═══ Data to process

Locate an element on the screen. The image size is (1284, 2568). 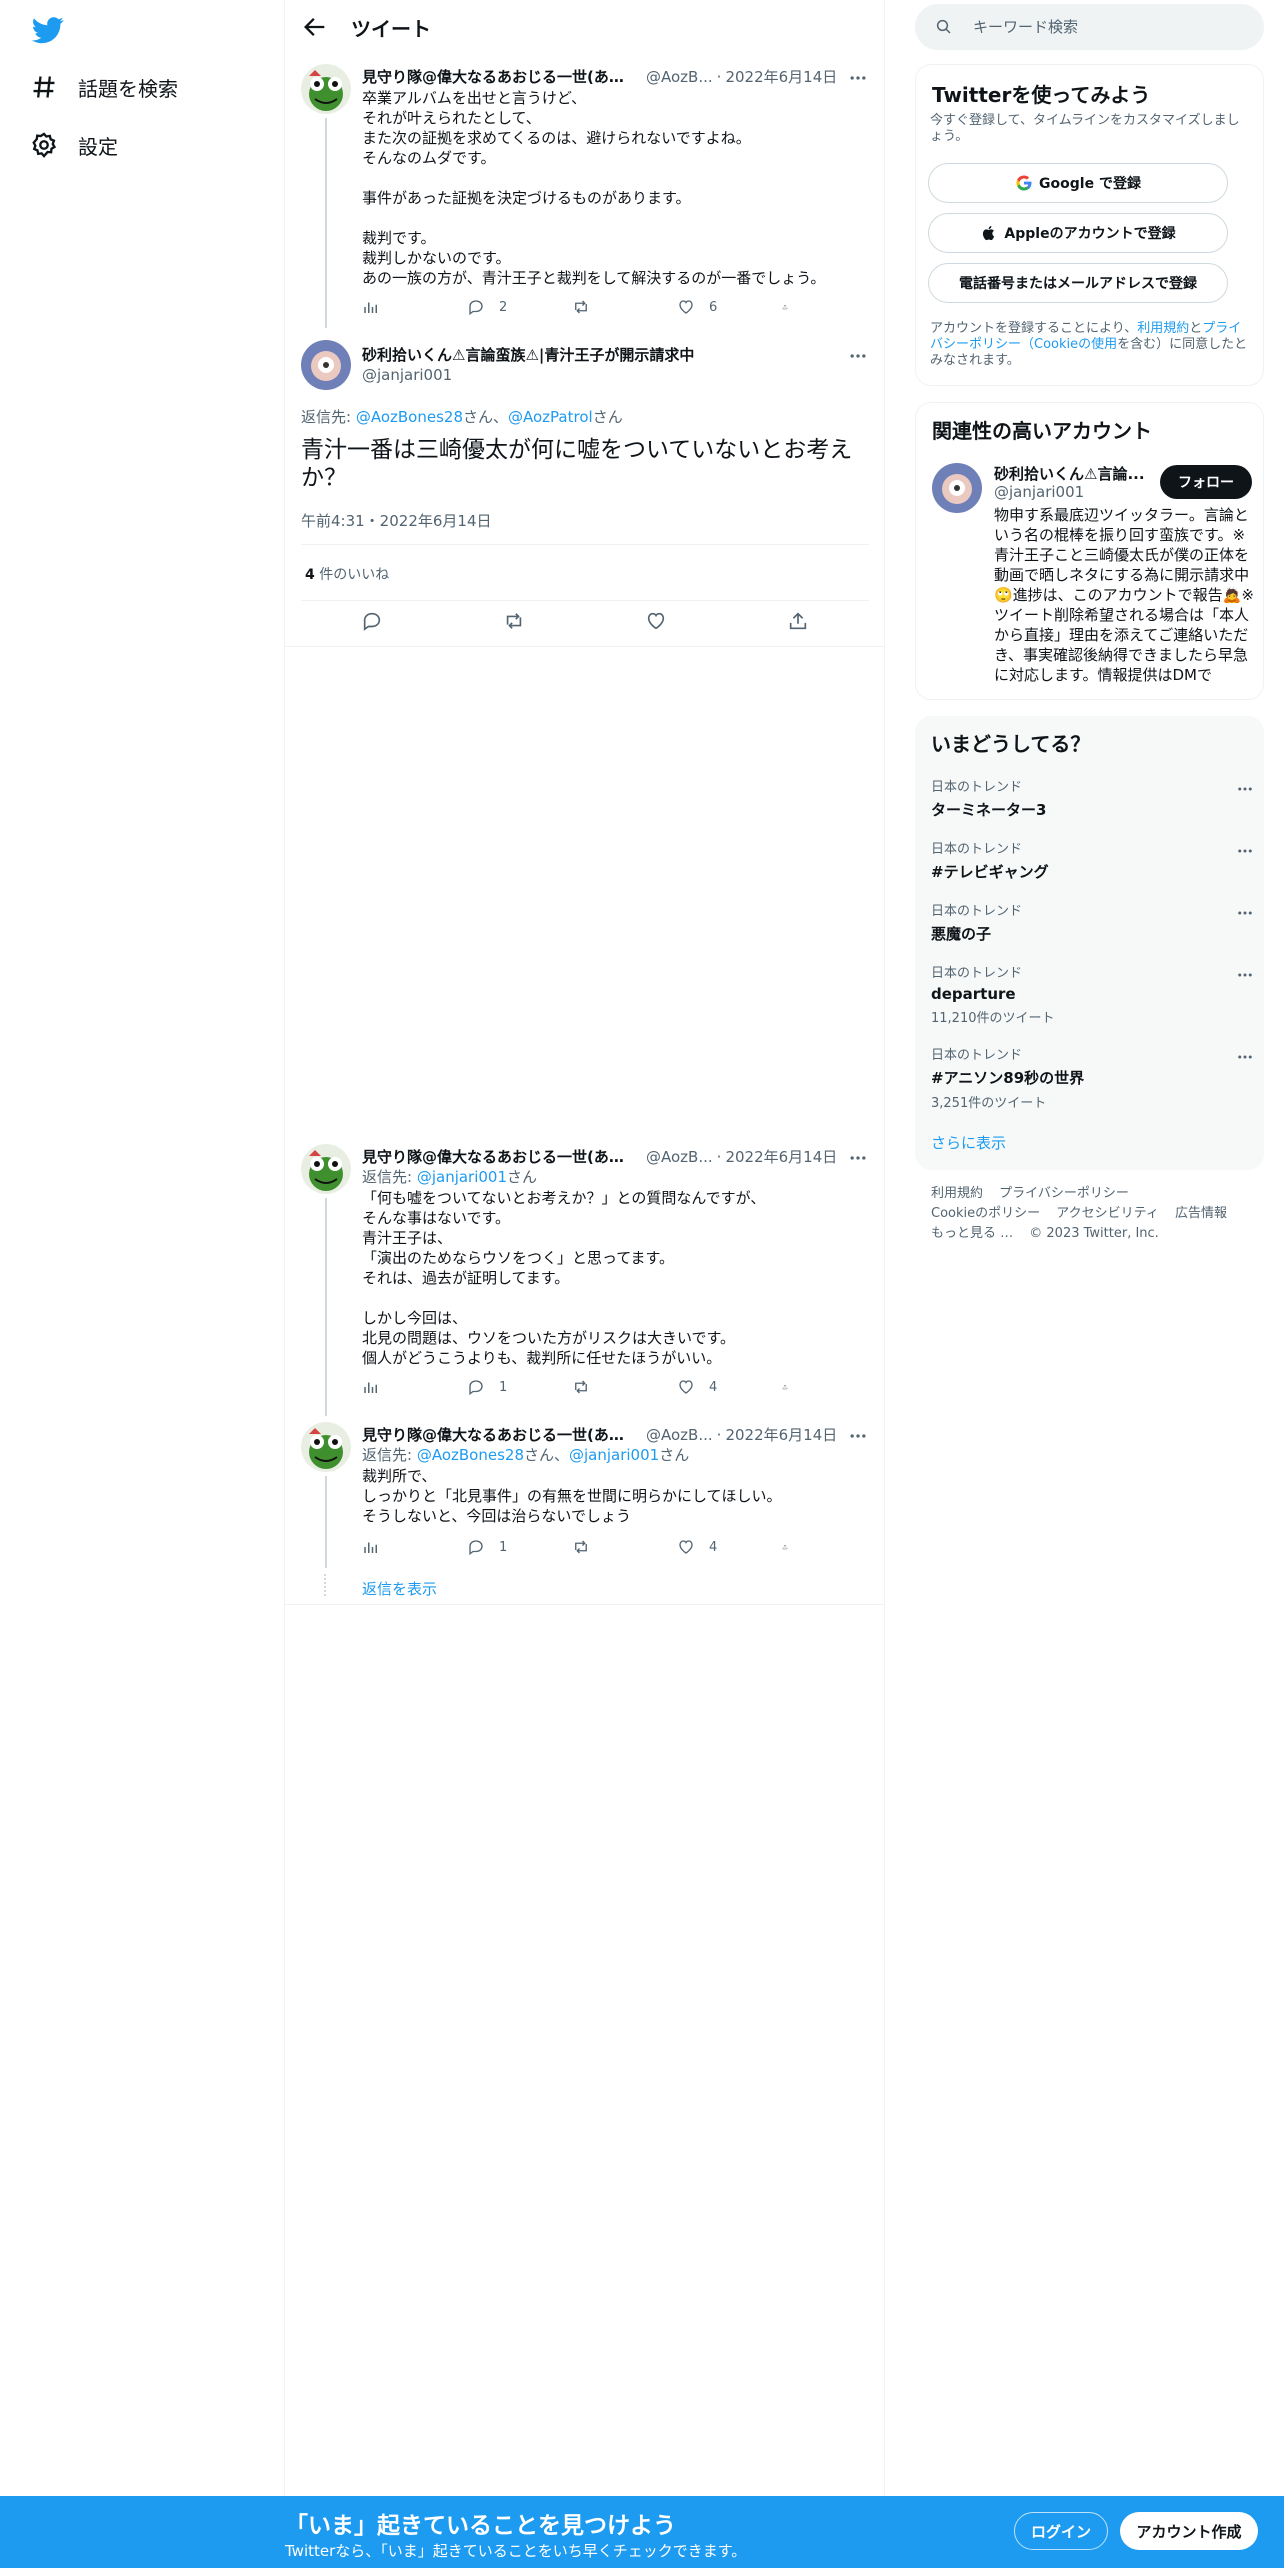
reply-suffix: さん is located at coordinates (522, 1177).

══════
═══ Data to process

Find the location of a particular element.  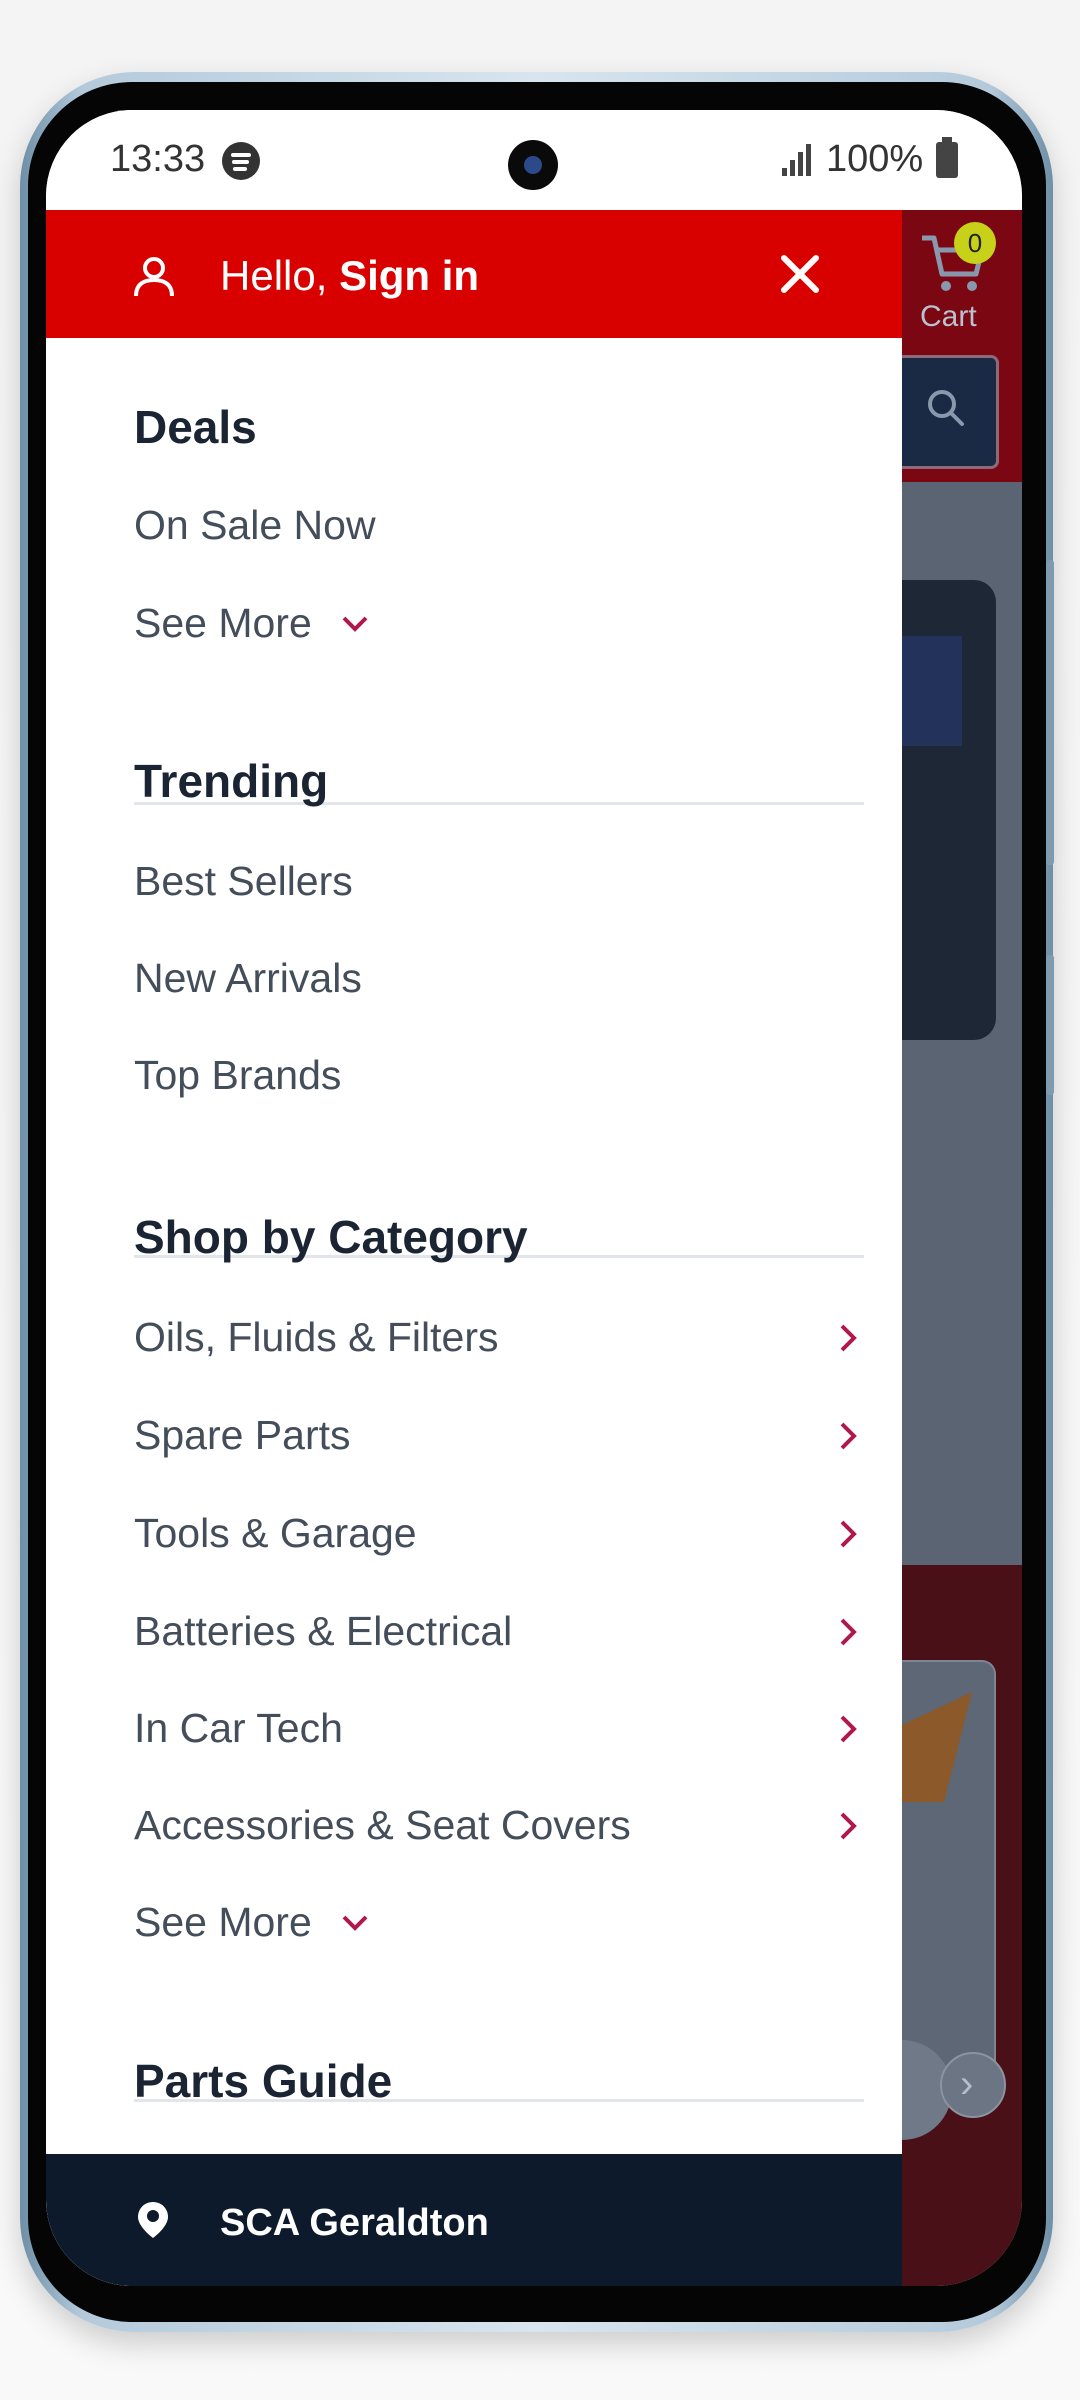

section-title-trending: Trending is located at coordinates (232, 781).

══════
═══ Data to process

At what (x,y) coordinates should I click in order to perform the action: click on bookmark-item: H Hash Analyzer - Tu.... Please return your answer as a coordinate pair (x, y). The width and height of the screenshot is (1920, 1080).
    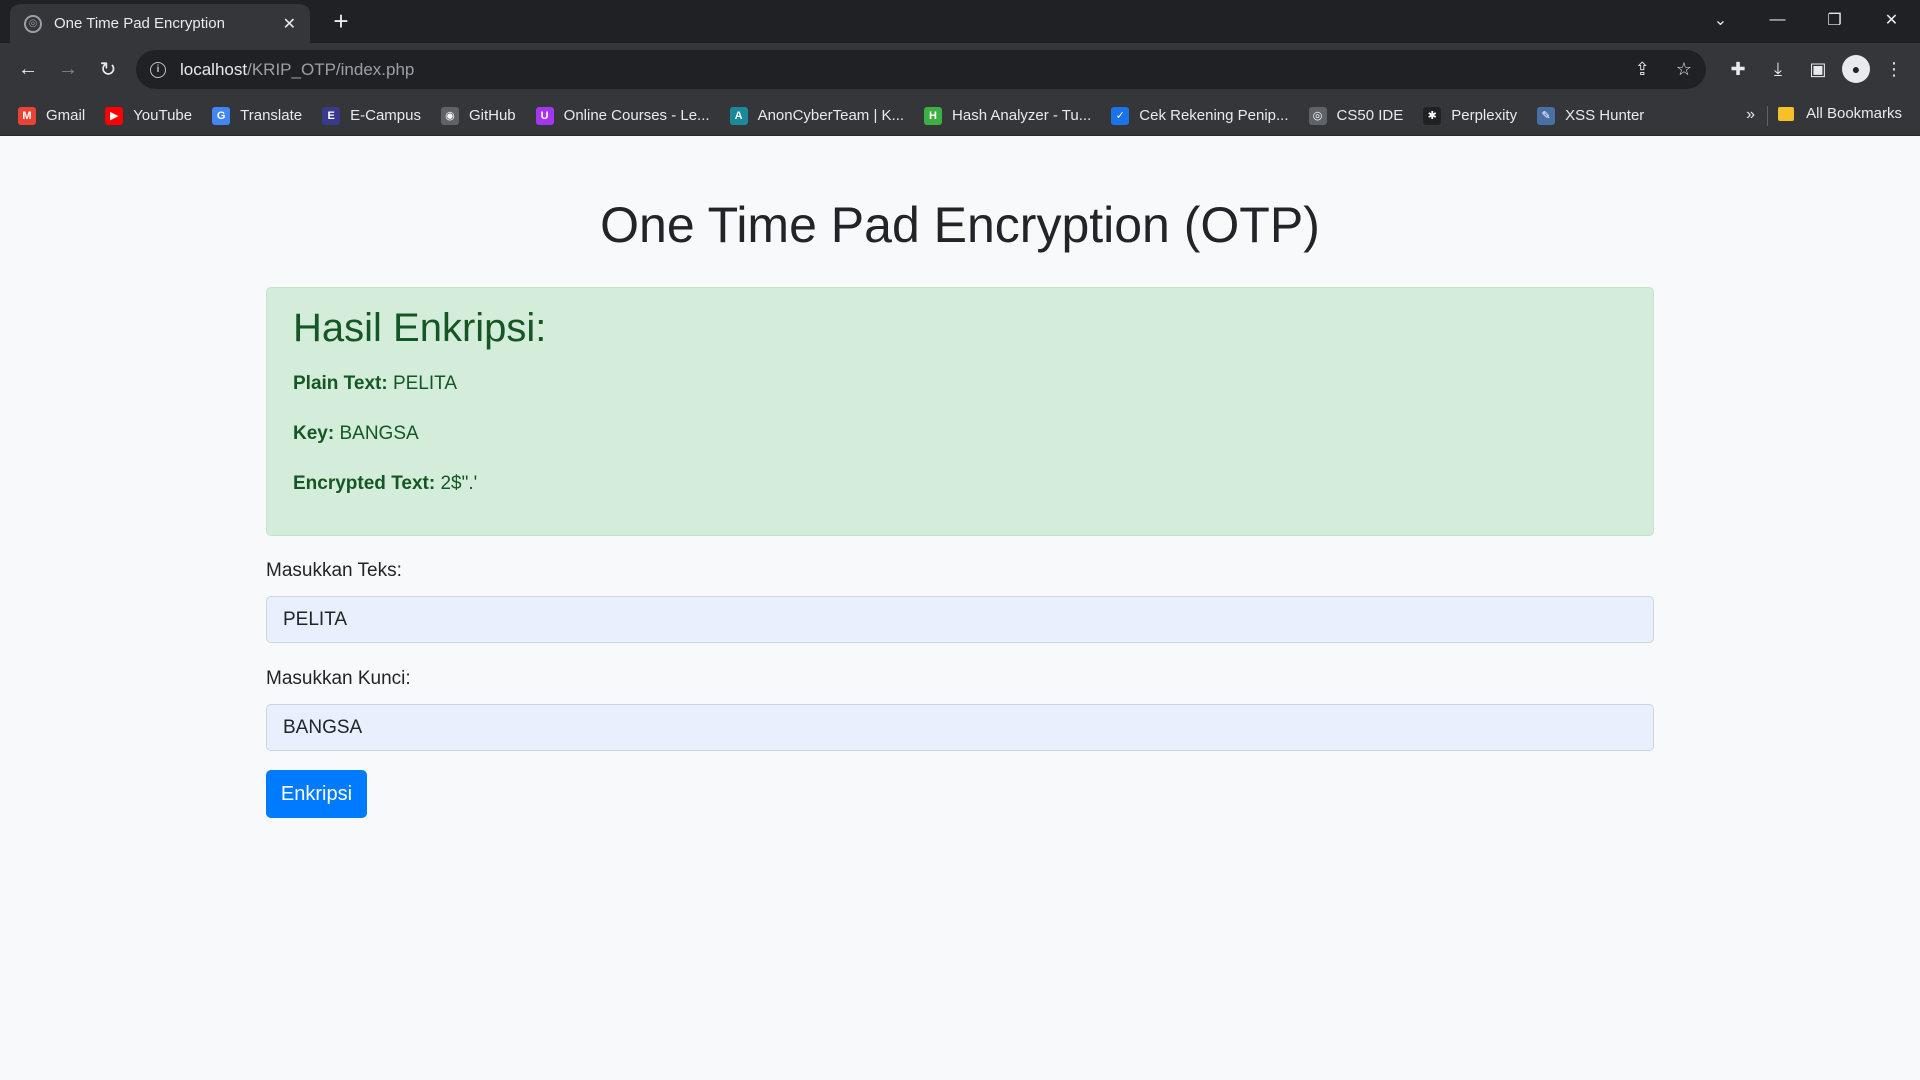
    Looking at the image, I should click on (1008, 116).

══════

» **Instructions for the task**: Please pull out each line of the records that contains the word "should". Case counts.

» **Response area**:
At what (x,y) coordinates should I click in order to perform the action: click on bookmark-item: H Hash Analyzer - Tu.... Please return your answer as a coordinate pair (x, y). The width and height of the screenshot is (1920, 1080).
    Looking at the image, I should click on (1008, 116).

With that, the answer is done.